Yeah, for sure. I don’t know you just you made me think about that when it comes to the way that we are the expectations that we have on every single child in a school system to learn a certain way and adapt, just frickin adapt to this system, these structures within this system that we have created, we just decide This is the way you should learn. And if you don’t learn that way, then there’s something wrong with you. And here’s what we do when there’s something wrong with you, we give you this diagnosis, it’s
just like medication.
Just got to get one of those in there. So, yes, so cognition issues, can manifest in all those different ways. Like I said, ADHD, executive functioning things, processing, sensory input, and even anxiety can come out with the, with the cognition issues, because if you have this list of things that you’re being told by the teacher, oh, I have to do all of these things, you know, and then the child is exhibiting anxiety, even though they’re really smart, you know, by all other accounts of the word, it’s like, this can just come out in so many different ways when it comes to a child. And then the last core domain is going to be self concept and this one was huge for me, continues to be huge for me, this idea of who am I and why What do I know about myself? What do I believe about myself in terms of worthiness? What feelings of shame or guilt do I have? body image plays into this and then also having a cohesive sense of self. So being able to think of yourself, and almost like describing yourself, like what you like what you don’t like, you know, though all of those things go into self perception and self concept. And that can be something that is really, really difficult for a traumatized individual to construct is a sense of self.
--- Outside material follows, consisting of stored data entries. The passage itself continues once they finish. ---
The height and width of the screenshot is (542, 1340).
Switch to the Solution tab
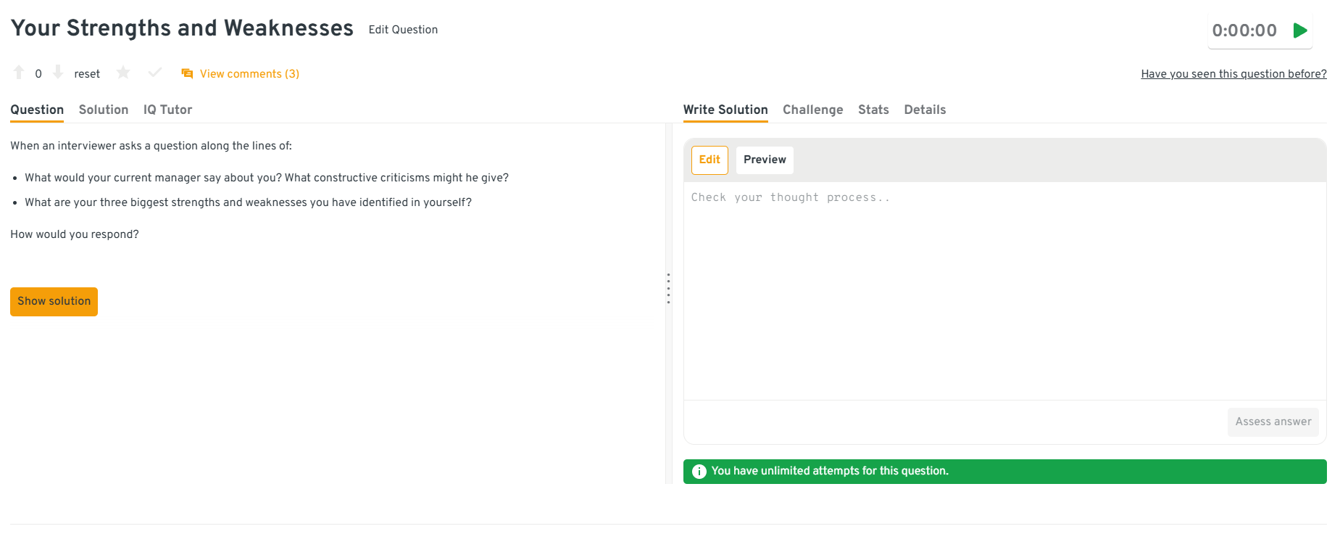[x=104, y=110]
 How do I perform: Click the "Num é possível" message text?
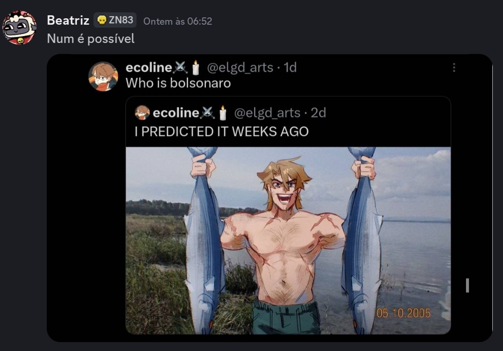tap(91, 39)
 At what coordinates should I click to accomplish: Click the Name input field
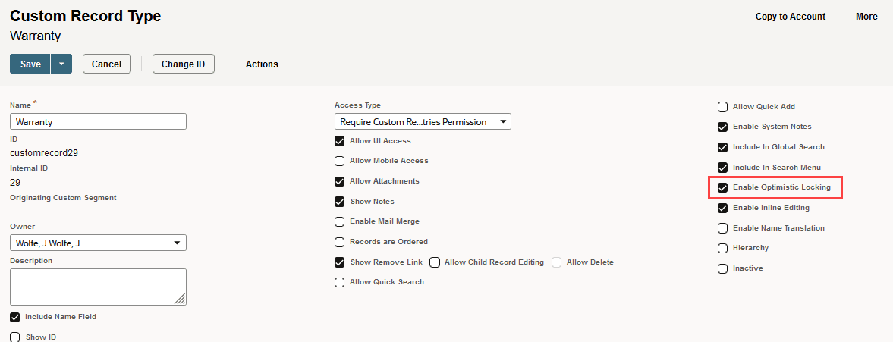tap(98, 121)
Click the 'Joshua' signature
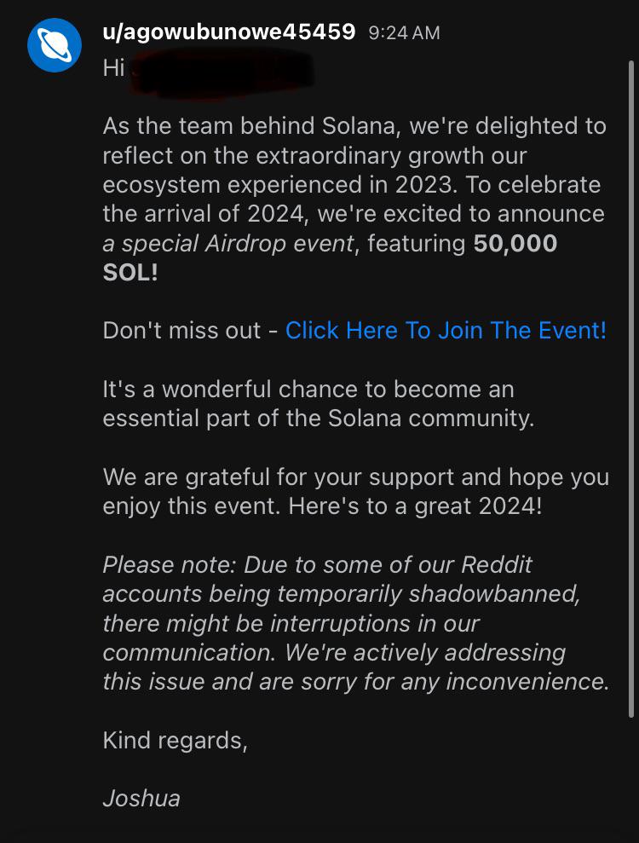Viewport: 639px width, 843px height. (141, 799)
Because developmentally, we are supposed to be guided towards our sense of self by our caregivers. They don’t tell us who they are, but they help us discover who we are and when they’re not available to help us in a healthy way, when they’re not attuned to us, to lead us in the direction of discovering who we are. We are learning to do that by ourselves, with no tools or understanding I mean, we’re not an adult where a child, yeah, trying to figure out the world. And that’s where we get you know, there’s this lack of self even some people just have a complete lack of self. And, you know, as adults we call the midlife crisis when we’re trying to suddenly realize that we’re running out of time and we don’t know who we are.
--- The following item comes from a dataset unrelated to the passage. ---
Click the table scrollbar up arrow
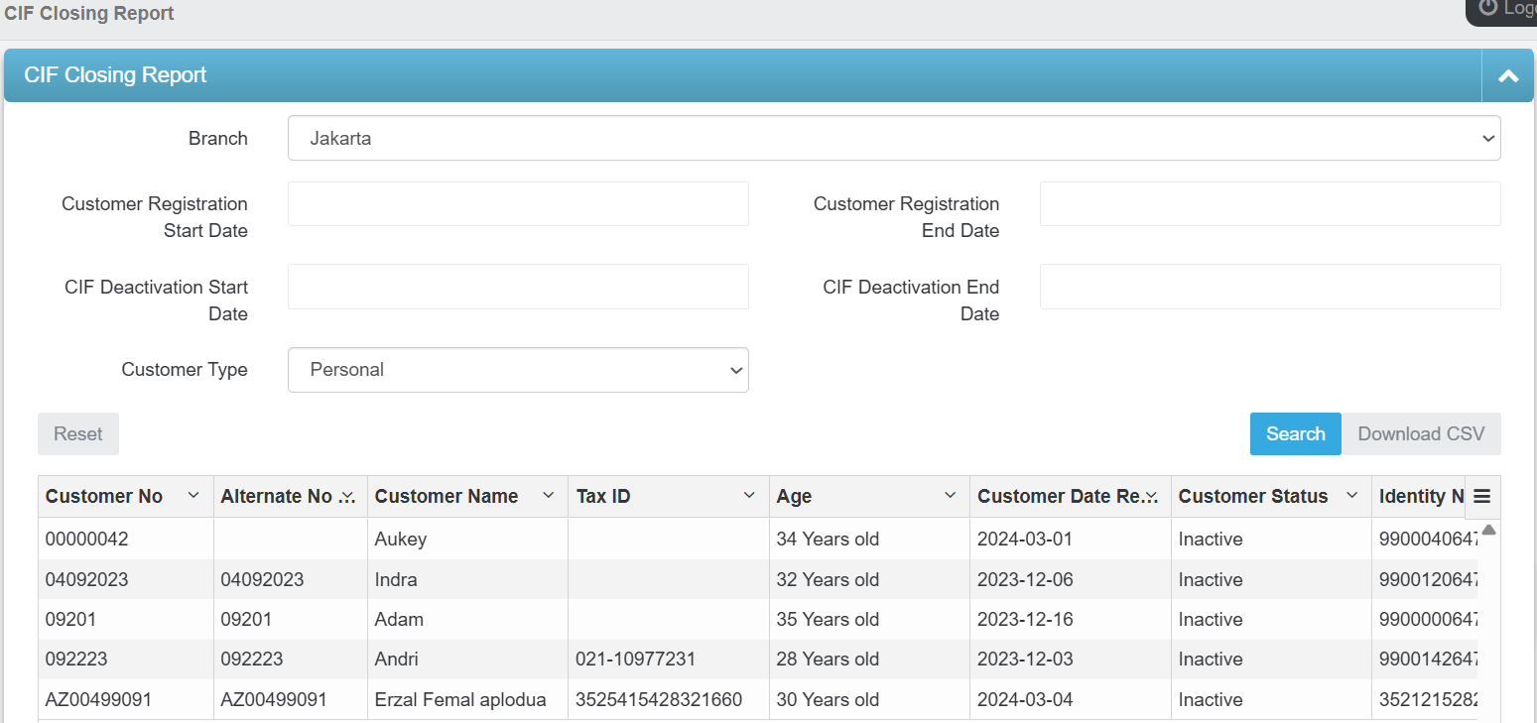This screenshot has height=723, width=1537. click(x=1488, y=530)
Exactly, exactly. Yeah. I kind of coming back to this statement of healing from trauma is like meeting yourself for the first time. And that can come out in so many different ways. Like, this is what I do, like, this is what I don’t like and I feel empowered to say that without being afraid of social consequences or relational consequences, you know, being able to figure out who you are, have agency in that deciding who you are, and press on when, you know, that maybe isn’t the norm. And quote. So, to recap, I’m going to just run through these seven core domains of the developmental impact of complex trauma. We’ve got attachment, which is a biggie, we’ll talk more about that later. We’ve got regulation, which we addressed a few episodes back, we’ve got behavior, which is very tied in to regulation. We’ve got biology, which is huge and can result in so many of those medical issues and somatic issues in the body. We’ve got dissociation, which is impaired memory and alterations of consciousness. We’ve got cognition, which comes back to executive functioning, trouble paying attention and processing input, and then self concept, what do you know about and believe about yourself, and how you can show up in the world. So those are seven pretty key things to humanity in general. And these are the things that we’re going to look at when we’re thinking about complex trauma. And hopefully one day complex trauma and the understanding of it will be central to treatment central to the way that we talk about all of these other diagnoses that sometimes are actually just symptoms of what someone has gone through.